• **ASSIGNMENT**:
Would you transcribe the data word for word?

• **Dataset entries**:
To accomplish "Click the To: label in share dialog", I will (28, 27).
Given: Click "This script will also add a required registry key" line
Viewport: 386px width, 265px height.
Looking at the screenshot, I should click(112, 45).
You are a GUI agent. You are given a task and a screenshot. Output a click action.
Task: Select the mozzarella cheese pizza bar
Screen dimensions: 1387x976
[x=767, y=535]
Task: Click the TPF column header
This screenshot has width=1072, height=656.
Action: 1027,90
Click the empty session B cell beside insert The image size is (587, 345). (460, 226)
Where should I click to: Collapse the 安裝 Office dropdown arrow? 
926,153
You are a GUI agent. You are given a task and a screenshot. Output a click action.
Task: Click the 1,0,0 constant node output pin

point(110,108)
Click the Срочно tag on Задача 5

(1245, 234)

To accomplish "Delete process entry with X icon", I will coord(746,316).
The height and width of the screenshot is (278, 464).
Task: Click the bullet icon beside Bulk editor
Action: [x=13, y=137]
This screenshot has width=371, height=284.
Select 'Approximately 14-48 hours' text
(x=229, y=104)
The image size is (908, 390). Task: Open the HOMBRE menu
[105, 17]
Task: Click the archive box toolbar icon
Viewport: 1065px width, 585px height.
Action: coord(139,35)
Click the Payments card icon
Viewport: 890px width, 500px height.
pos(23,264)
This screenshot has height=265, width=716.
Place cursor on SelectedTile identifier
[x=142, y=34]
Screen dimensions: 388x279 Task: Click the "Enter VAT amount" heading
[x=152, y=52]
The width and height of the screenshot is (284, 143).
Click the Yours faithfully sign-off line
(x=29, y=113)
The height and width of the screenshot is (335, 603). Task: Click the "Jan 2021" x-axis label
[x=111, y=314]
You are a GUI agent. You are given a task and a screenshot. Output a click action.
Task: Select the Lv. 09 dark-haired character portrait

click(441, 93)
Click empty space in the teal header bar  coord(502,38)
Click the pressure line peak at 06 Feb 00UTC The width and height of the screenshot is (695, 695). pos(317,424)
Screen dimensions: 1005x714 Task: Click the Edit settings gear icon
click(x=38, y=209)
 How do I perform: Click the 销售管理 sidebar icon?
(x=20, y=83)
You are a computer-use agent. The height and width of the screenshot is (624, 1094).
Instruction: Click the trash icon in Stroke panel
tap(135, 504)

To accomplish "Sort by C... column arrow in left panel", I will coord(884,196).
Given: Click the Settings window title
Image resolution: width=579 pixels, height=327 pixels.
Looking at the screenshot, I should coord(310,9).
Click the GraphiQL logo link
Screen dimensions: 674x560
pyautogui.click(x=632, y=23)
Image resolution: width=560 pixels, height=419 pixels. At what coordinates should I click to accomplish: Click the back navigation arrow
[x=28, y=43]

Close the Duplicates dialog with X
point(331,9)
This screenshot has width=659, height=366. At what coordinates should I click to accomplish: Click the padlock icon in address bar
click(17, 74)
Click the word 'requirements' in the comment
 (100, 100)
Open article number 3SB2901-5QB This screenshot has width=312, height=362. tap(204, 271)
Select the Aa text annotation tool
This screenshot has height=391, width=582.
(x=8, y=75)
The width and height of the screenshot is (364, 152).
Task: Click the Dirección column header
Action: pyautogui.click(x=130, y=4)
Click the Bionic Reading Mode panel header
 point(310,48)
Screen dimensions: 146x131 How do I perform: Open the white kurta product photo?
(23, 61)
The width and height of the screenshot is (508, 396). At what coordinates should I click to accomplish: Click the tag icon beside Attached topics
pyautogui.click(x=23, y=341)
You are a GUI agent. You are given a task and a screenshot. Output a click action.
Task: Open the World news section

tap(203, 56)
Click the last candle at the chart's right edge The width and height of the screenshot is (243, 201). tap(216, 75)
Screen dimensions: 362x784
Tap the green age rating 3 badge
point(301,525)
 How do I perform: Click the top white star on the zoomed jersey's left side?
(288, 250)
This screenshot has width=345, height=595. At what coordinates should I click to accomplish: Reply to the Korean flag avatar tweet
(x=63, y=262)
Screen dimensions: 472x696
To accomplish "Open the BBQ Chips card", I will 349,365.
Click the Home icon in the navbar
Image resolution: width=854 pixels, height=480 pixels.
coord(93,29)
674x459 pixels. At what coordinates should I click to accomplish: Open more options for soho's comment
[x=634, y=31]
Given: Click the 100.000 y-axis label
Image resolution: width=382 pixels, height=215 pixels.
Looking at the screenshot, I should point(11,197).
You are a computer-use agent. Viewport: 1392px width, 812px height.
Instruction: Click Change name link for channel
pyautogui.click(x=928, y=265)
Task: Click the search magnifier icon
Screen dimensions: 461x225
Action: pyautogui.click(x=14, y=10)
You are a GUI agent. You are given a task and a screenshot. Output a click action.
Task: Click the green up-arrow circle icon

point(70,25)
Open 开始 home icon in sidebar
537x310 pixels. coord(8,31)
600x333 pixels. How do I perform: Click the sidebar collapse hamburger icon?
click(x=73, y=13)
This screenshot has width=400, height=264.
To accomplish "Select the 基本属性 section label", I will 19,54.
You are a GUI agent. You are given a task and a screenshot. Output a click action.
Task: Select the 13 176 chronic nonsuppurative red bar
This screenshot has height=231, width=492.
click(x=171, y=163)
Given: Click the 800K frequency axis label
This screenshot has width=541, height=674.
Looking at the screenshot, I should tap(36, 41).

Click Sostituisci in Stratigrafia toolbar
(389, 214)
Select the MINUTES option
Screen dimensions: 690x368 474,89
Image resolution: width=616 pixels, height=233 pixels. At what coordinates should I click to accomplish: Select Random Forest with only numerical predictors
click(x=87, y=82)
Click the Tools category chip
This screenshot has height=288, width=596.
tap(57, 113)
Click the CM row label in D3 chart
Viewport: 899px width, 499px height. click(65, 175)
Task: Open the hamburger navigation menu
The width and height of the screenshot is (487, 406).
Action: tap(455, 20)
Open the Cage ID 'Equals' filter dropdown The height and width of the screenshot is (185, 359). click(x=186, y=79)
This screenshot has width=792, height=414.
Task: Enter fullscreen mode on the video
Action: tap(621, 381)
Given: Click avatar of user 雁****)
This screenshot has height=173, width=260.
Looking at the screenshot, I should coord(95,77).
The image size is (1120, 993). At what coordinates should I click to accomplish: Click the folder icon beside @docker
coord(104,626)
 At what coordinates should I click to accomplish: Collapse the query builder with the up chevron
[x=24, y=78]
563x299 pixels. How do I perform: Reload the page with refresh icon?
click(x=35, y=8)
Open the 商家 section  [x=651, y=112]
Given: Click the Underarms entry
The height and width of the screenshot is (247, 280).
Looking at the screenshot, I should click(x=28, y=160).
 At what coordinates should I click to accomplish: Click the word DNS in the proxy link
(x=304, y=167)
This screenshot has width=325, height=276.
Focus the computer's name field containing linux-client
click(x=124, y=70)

• **WRITTEN RESPONSE**:
To accomplish "Click the To: label in share dialog", I will (28, 27).
Given: Click "This script will also add a required registry key" line
Viewport: 386px width, 265px height.
Looking at the screenshot, I should click(112, 45).
You are a GUI agent. You are given a task and a screenshot. Output a click action.
Task: Select the mozzarella cheese pizza bar
Screen dimensions: 1387x976
[x=767, y=535]
Task: Click the TPF column header
This screenshot has width=1072, height=656.
Action: 1027,90
Click the empty session B cell beside insert The image size is (587, 345). (460, 226)
Where should I click to: Collapse the 安裝 Office dropdown arrow? 
926,153
You are a GUI agent. You are given a task and a screenshot. Output a click action.
Task: Click the 1,0,0 constant node output pin

point(110,108)
Click the Срочно tag on Задача 5

(1245, 234)

To accomplish "Delete process entry with X icon", I will coord(746,316).
The height and width of the screenshot is (278, 464).
Task: Click the bullet icon beside Bulk editor
Action: [x=13, y=137]
This screenshot has width=371, height=284.
Select 'Approximately 14-48 hours' text
(x=229, y=104)
The image size is (908, 390). Task: Open the HOMBRE menu
[105, 17]
Task: Click the archive box toolbar icon
Viewport: 1065px width, 585px height.
Action: coord(139,35)
Click the Payments card icon
Viewport: 890px width, 500px height.
pos(23,264)
This screenshot has height=265, width=716.
Place cursor on SelectedTile identifier
[x=142, y=34]
Screen dimensions: 388x279 Task: Click the "Enter VAT amount" heading
[x=152, y=52]
The width and height of the screenshot is (284, 143).
Click the Yours faithfully sign-off line
(x=29, y=113)
The height and width of the screenshot is (335, 603). Task: Click the "Jan 2021" x-axis label
[x=111, y=314]
You are a GUI agent. You are given a task and a screenshot. Output a click action.
Task: Select the Lv. 09 dark-haired character portrait

click(441, 93)
Click empty space in the teal header bar  coord(502,38)
Click the pressure line peak at 06 Feb 00UTC The width and height of the screenshot is (695, 695). pos(317,424)
Screen dimensions: 1005x714 Task: Click the Edit settings gear icon
click(x=38, y=209)
 How do I perform: Click the 销售管理 sidebar icon?
(x=20, y=83)
You are a computer-use agent. The height and width of the screenshot is (624, 1094).
Instruction: Click the trash icon in Stroke panel
tap(135, 504)

To accomplish "Sort by C... column arrow in left panel", I will coord(884,196).
Given: Click the Settings window title
Image resolution: width=579 pixels, height=327 pixels.
Looking at the screenshot, I should coord(310,9).
Click the GraphiQL logo link
Screen dimensions: 674x560
pyautogui.click(x=632, y=23)
Image resolution: width=560 pixels, height=419 pixels. At what coordinates should I click to accomplish: Click the back navigation arrow
[x=28, y=43]

Close the Duplicates dialog with X
point(331,9)
This screenshot has width=659, height=366. At what coordinates should I click to accomplish: Click the padlock icon in address bar
click(17, 74)
Click the word 'requirements' in the comment
 (100, 100)
Open article number 3SB2901-5QB This screenshot has width=312, height=362. tap(204, 271)
Select the Aa text annotation tool
This screenshot has height=391, width=582.
(x=8, y=75)
The width and height of the screenshot is (364, 152).
Task: Click the Dirección column header
Action: pyautogui.click(x=130, y=4)
Click the Bionic Reading Mode panel header
 point(310,48)
Screen dimensions: 146x131 How do I perform: Open the white kurta product photo?
(23, 61)
The width and height of the screenshot is (508, 396). At what coordinates should I click to accomplish: Click the tag icon beside Attached topics
pyautogui.click(x=23, y=341)
You are a GUI agent. You are given a task and a screenshot. Output a click action.
Task: Open the World news section

tap(203, 56)
Click the last candle at the chart's right edge The width and height of the screenshot is (243, 201). tap(216, 75)
Screen dimensions: 362x784
Tap the green age rating 3 badge
point(301,525)
 How do I perform: Click the top white star on the zoomed jersey's left side?
(288, 250)
This screenshot has width=345, height=595. At what coordinates should I click to accomplish: Reply to the Korean flag avatar tweet
(x=63, y=262)
Screen dimensions: 472x696
To accomplish "Open the BBQ Chips card", I will 349,365.
Click the Home icon in the navbar
Image resolution: width=854 pixels, height=480 pixels.
coord(93,29)
674x459 pixels. At what coordinates should I click to accomplish: Open more options for soho's comment
[x=634, y=31]
Given: Click the 100.000 y-axis label
Image resolution: width=382 pixels, height=215 pixels.
Looking at the screenshot, I should point(11,197).
You are a computer-use agent. Viewport: 1392px width, 812px height.
Instruction: Click Change name link for channel
pyautogui.click(x=928, y=265)
Task: Click the search magnifier icon
Screen dimensions: 461x225
Action: pyautogui.click(x=14, y=10)
You are a GUI agent. You are given a task and a screenshot. Output a click action.
Task: Click the green up-arrow circle icon

point(70,25)
Open 开始 home icon in sidebar
537x310 pixels. coord(8,31)
600x333 pixels. How do I perform: Click the sidebar collapse hamburger icon?
click(x=73, y=13)
This screenshot has width=400, height=264.
To accomplish "Select the 基本属性 section label", I will 19,54.
You are a GUI agent. You are given a task and a screenshot. Output a click action.
Task: Select the 13 176 chronic nonsuppurative red bar
This screenshot has height=231, width=492.
click(x=171, y=163)
Given: Click the 800K frequency axis label
This screenshot has width=541, height=674.
Looking at the screenshot, I should tap(36, 41).

Click Sostituisci in Stratigrafia toolbar
(389, 214)
Select the MINUTES option
Screen dimensions: 690x368 474,89
Image resolution: width=616 pixels, height=233 pixels. At what coordinates should I click to accomplish: Select Random Forest with only numerical predictors
click(x=87, y=82)
Click the Tools category chip
This screenshot has height=288, width=596.
tap(57, 113)
Click the CM row label in D3 chart
Viewport: 899px width, 499px height. click(65, 175)
Task: Open the hamburger navigation menu
The width and height of the screenshot is (487, 406).
Action: tap(455, 20)
Open the Cage ID 'Equals' filter dropdown The height and width of the screenshot is (185, 359). click(x=186, y=79)
This screenshot has width=792, height=414.
Task: Enter fullscreen mode on the video
Action: tap(621, 381)
Given: Click avatar of user 雁****)
This screenshot has height=173, width=260.
Looking at the screenshot, I should coord(95,77).
The image size is (1120, 993). At what coordinates should I click to accomplish: Click the folder icon beside @docker
coord(104,626)
 At what coordinates should I click to accomplish: Collapse the query builder with the up chevron
[x=24, y=78]
563x299 pixels. How do I perform: Reload the page with refresh icon?
click(x=35, y=8)
Open the 商家 section  [x=651, y=112]
Given: Click the Underarms entry
The height and width of the screenshot is (247, 280).
Looking at the screenshot, I should click(x=28, y=160).
 At what coordinates should I click to accomplish: Click the word DNS in the proxy link
(x=304, y=167)
This screenshot has width=325, height=276.
Focus the computer's name field containing linux-client
click(x=124, y=70)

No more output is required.